** Opening INPUT RECORDS block **

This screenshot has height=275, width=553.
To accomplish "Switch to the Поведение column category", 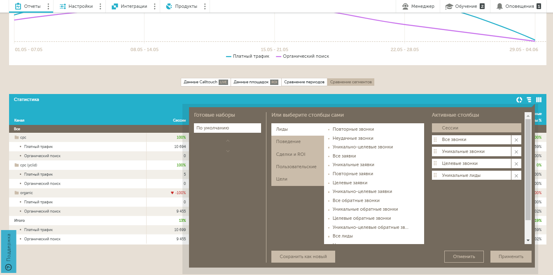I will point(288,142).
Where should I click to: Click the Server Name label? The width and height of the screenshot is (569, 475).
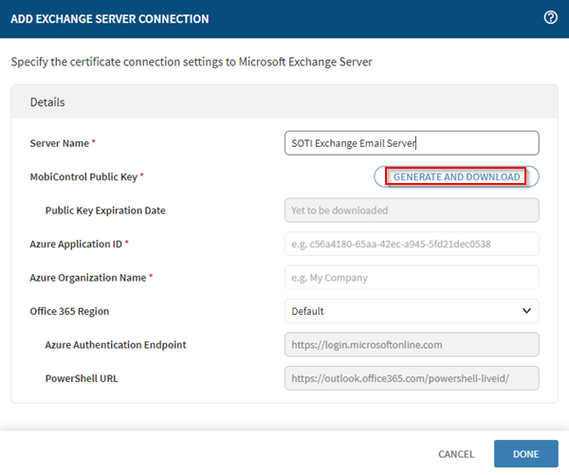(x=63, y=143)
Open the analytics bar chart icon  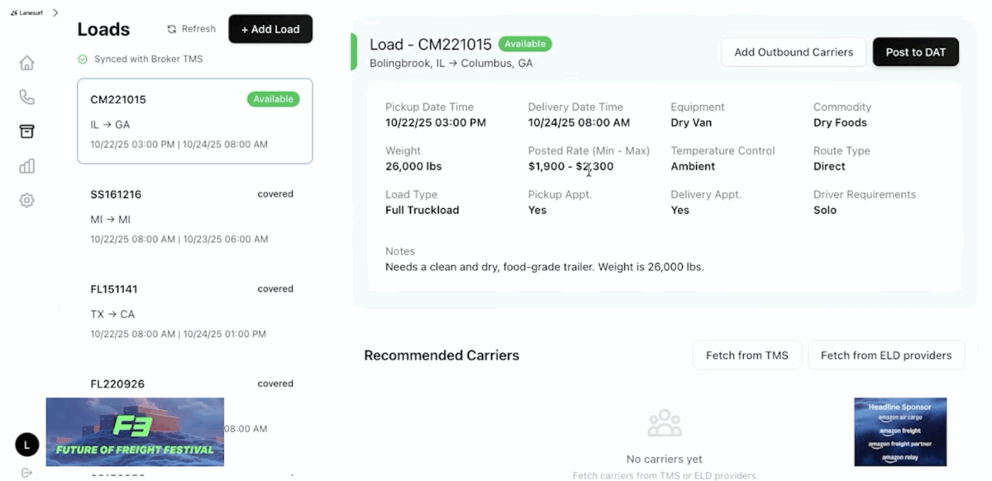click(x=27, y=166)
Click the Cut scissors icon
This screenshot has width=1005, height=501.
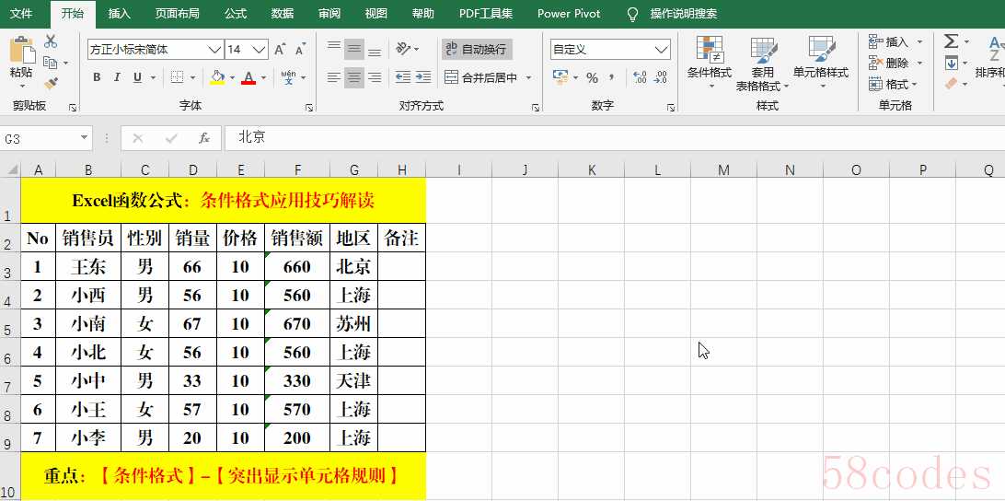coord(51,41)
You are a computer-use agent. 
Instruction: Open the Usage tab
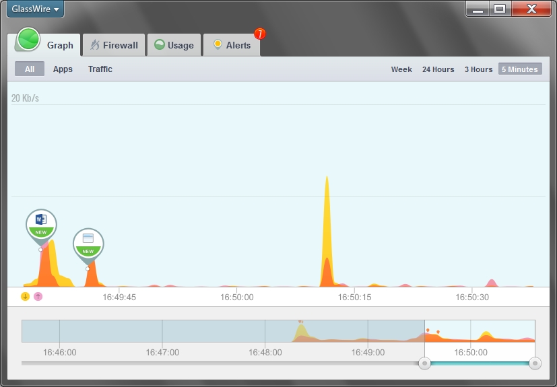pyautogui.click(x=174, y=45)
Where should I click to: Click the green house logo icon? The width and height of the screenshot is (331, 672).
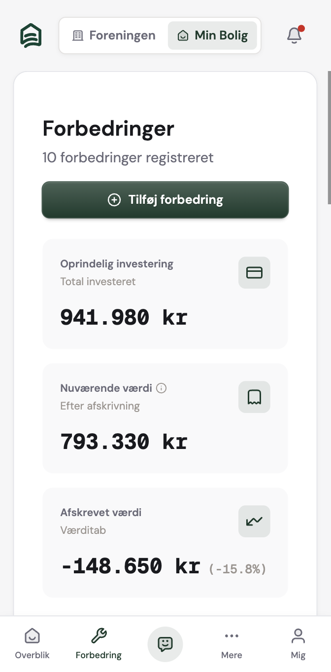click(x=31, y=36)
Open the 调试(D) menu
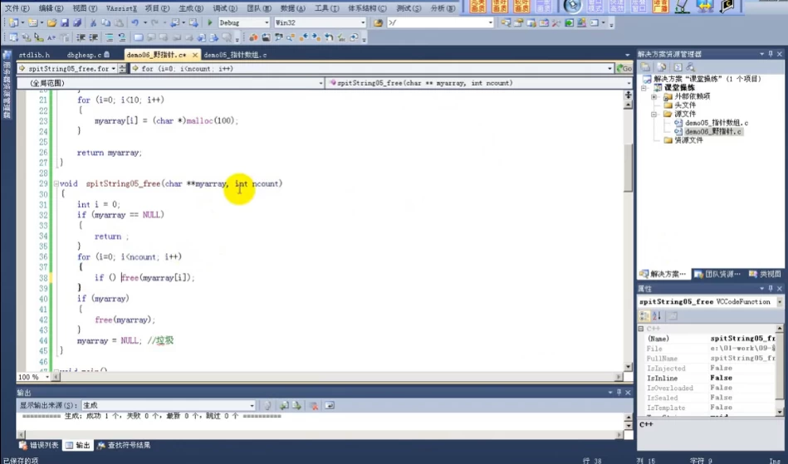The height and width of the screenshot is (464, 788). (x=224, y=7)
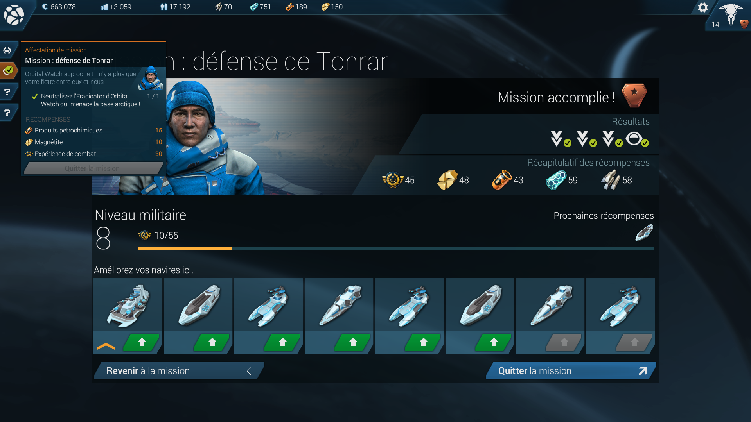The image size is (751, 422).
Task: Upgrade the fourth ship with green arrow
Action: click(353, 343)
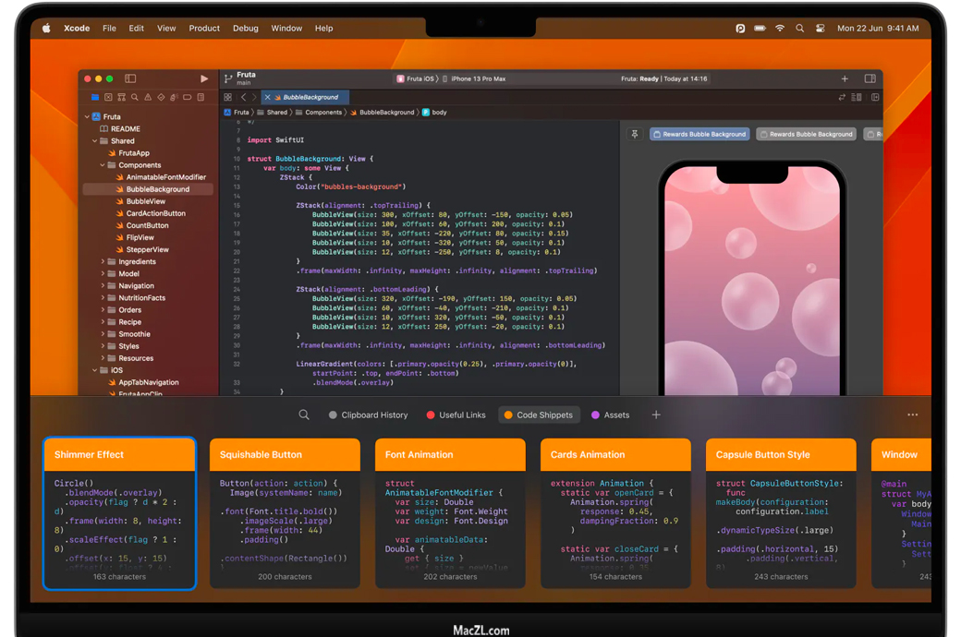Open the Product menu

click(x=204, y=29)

** Closing INPUT RECORDS block **

TASK ITEM –
In the entries above, find the line containing "Where should I click to: Click the green", then please retype it and every line after it through the last, exactly as written, omitting pictures.

SOLUTION FOR THIS EXERCISE –
Where should I click to: Click the green house logo icon? The width and height of the screenshot is (331, 672).
click(x=31, y=36)
Open the 调试(D) menu
The height and width of the screenshot is (464, 788). (x=224, y=7)
The image size is (751, 422).
Task: Upgrade the fourth ship with green arrow
Action: click(353, 343)
Open the Product menu

click(x=204, y=29)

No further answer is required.